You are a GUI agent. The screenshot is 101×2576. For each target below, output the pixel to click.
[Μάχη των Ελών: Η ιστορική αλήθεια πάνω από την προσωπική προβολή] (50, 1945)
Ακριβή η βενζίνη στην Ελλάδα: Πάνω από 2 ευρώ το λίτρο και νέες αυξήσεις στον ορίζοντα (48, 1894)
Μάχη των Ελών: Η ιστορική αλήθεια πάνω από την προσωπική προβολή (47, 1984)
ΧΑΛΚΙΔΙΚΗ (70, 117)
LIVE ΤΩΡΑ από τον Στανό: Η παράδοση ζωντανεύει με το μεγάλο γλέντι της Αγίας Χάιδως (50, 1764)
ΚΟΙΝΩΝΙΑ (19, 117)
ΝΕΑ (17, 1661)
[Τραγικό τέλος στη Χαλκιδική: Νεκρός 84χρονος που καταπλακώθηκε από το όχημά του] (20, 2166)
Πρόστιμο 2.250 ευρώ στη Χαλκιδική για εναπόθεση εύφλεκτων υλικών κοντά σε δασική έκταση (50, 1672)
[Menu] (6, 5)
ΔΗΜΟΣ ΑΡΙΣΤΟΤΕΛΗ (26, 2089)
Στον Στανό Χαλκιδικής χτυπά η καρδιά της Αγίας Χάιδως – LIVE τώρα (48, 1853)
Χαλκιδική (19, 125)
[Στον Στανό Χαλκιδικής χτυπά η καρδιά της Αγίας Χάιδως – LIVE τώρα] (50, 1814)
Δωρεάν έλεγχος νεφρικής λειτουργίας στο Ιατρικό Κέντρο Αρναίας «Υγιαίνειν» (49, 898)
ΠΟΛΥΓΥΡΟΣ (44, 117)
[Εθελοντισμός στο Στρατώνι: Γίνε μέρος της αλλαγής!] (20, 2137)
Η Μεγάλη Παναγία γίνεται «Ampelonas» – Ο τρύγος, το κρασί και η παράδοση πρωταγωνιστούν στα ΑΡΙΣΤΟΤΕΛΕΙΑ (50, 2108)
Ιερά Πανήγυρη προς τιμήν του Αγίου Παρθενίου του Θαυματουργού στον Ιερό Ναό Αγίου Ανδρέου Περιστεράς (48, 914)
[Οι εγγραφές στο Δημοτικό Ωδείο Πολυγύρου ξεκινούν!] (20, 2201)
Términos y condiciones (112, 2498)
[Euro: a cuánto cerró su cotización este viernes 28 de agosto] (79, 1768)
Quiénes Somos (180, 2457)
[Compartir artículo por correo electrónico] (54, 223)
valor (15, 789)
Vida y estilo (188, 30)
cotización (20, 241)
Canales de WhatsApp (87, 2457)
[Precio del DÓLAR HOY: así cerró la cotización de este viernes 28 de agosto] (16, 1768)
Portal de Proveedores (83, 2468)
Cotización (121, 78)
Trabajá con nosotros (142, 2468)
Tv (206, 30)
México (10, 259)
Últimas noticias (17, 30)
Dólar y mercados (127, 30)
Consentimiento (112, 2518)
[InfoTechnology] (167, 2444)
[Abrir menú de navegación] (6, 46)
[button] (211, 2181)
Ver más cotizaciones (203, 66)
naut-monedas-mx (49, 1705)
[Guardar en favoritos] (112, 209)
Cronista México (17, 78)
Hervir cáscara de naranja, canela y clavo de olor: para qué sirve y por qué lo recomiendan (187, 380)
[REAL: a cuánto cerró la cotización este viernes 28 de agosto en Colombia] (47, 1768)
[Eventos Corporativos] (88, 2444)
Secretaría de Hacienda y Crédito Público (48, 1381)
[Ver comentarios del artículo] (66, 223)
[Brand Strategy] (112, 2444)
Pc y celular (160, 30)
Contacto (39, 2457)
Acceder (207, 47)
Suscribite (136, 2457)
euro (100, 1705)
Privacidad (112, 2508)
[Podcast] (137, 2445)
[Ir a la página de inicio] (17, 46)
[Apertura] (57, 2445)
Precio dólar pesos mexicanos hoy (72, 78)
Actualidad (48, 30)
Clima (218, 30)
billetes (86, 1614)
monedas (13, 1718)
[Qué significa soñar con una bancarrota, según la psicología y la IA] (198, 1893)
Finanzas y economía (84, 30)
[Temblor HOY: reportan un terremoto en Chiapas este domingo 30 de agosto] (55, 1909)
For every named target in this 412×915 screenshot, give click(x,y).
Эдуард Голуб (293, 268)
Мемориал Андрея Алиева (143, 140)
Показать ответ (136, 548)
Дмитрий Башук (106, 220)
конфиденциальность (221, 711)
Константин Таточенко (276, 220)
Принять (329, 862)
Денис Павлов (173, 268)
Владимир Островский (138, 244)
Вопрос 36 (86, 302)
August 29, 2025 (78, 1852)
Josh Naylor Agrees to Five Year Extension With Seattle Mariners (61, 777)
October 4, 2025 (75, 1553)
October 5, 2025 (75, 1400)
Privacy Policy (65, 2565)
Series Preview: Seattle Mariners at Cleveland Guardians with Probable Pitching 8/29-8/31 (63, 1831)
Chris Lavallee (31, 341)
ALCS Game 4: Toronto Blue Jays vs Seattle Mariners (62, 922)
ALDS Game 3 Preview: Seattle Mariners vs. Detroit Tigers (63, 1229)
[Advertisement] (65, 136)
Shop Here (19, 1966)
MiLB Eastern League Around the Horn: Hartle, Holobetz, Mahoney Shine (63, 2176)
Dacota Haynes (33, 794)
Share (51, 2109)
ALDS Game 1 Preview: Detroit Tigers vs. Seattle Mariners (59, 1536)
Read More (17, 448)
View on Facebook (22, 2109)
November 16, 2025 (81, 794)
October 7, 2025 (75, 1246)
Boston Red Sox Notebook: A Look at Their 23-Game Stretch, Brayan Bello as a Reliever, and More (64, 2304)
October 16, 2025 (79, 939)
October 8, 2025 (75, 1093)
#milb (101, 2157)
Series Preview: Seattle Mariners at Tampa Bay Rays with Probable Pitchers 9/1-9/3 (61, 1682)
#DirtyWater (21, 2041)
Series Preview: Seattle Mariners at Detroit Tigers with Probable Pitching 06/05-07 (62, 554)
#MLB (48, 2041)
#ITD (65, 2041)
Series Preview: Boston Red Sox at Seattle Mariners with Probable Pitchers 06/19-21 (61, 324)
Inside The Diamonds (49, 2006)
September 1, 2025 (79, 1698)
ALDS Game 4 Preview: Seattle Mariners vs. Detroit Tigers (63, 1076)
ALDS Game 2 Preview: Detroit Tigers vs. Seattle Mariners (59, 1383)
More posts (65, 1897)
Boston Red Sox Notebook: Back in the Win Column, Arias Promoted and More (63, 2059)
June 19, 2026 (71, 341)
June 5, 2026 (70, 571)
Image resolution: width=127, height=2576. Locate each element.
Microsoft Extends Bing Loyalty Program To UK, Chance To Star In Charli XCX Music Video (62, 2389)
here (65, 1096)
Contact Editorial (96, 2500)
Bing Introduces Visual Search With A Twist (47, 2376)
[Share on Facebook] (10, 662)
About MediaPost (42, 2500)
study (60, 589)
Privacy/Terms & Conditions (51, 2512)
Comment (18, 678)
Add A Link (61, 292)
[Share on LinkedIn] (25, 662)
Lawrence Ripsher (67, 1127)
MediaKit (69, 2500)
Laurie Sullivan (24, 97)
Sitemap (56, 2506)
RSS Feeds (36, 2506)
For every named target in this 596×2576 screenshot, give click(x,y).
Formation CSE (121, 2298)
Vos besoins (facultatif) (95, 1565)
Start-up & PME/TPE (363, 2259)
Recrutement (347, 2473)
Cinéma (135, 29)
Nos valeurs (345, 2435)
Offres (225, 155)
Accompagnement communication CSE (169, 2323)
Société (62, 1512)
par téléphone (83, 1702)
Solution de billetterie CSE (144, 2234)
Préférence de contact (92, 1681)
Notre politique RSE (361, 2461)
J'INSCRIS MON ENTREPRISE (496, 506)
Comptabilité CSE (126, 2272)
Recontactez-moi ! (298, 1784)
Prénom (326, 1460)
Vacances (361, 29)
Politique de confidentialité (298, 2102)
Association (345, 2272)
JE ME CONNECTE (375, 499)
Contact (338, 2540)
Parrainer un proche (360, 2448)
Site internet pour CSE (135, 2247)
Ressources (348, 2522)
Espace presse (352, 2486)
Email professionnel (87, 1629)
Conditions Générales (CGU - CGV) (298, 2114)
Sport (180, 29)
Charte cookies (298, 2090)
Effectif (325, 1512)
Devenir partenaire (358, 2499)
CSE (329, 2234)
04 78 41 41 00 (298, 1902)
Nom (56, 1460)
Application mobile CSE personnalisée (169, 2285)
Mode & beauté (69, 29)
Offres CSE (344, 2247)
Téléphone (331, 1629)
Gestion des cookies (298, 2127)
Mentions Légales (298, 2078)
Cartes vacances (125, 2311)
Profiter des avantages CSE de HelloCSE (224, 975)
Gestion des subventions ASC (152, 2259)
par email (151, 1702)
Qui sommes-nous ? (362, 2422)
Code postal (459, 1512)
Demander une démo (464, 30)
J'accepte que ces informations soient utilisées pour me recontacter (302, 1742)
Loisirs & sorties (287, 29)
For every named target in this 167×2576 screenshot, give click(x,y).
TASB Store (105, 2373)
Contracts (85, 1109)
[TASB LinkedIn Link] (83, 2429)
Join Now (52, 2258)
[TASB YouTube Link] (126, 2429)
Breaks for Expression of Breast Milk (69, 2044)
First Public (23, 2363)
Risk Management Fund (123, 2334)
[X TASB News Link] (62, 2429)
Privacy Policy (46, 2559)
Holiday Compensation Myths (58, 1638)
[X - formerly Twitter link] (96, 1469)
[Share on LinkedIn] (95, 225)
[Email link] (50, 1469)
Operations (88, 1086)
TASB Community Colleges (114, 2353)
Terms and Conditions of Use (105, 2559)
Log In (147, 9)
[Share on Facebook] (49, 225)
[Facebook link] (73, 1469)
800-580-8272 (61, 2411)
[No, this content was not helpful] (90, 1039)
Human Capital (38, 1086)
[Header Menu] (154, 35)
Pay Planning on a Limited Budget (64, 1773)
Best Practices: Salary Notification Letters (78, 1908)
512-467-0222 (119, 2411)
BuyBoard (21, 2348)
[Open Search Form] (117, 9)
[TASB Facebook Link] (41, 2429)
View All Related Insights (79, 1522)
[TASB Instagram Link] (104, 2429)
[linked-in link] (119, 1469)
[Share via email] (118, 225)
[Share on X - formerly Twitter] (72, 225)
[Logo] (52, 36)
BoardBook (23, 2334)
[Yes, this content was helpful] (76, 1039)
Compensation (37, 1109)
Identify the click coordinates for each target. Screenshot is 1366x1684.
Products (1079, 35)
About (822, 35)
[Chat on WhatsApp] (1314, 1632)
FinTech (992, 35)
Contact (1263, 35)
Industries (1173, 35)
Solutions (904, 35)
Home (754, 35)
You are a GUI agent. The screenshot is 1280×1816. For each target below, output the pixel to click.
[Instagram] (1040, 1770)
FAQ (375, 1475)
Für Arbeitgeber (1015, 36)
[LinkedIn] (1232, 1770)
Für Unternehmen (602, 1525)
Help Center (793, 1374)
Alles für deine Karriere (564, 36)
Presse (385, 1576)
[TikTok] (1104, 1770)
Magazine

☆ ☆ ☆

### Instructions for the task
Give back exactly the lines above, from the line containing "Владимир Островский (138, 244)" through the line containing "here (65, 1096)", with both end lines and nothing more.

### Solution
Владимир Островский (138, 244)
Вопрос 36 (86, 302)
August 29, 2025 (78, 1852)
Josh Naylor Agrees to Five Year Extension With Seattle Mariners (61, 777)
October 4, 2025 (75, 1553)
October 5, 2025 (75, 1400)
Privacy Policy (65, 2565)
Series Preview: Seattle Mariners at Cleveland Guardians with Probable Pitching 8/29-8/31 (63, 1831)
Chris Lavallee (31, 341)
ALCS Game 4: Toronto Blue Jays vs Seattle Mariners (62, 922)
ALDS Game 3 Preview: Seattle Mariners vs. Detroit Tigers (63, 1229)
[Advertisement] (65, 136)
Shop Here (19, 1966)
MiLB Eastern League Around the Horn: Hartle, Holobetz, Mahoney Shine (63, 2176)
Dacota Haynes (33, 794)
Share (51, 2109)
ALDS Game 1 Preview: Detroit Tigers vs. Seattle Mariners (59, 1536)
Read More (17, 448)
View on Facebook (22, 2109)
November 16, 2025 (81, 794)
October 7, 2025 (75, 1246)
Boston Red Sox Notebook: A Look at Their 23-Game Stretch, Brayan Bello as a Reliever, and More (64, 2304)
October 16, 2025 (79, 939)
October 8, 2025 (75, 1093)
#milb (101, 2157)
Series Preview: Seattle Mariners at Tampa Bay Rays with Probable Pitchers 9/1-9/3 (61, 1682)
#DirtyWater (21, 2041)
Series Preview: Seattle Mariners at Detroit Tigers with Probable Pitching 06/05-07 (62, 554)
#MLB (48, 2041)
#ITD (65, 2041)
Series Preview: Boston Red Sox at Seattle Mariners with Probable Pitchers 06/19-21 (61, 324)
Inside The Diamonds (49, 2006)
September 1, 2025 (79, 1698)
ALDS Game 4 Preview: Seattle Mariners vs. Detroit Tigers (63, 1076)
ALDS Game 2 Preview: Detroit Tigers vs. Seattle Mariners (59, 1383)
More posts (65, 1897)
Boston Red Sox Notebook: Back in the Win Column, Arias Promoted and More (63, 2059)
June 19, 2026 (71, 341)
June 5, 2026 (70, 571)
Image resolution: width=127, height=2576. Locate each element.
Microsoft Extends Bing Loyalty Program To UK, Chance To Star In Charli XCX Music Video (62, 2389)
here (65, 1096)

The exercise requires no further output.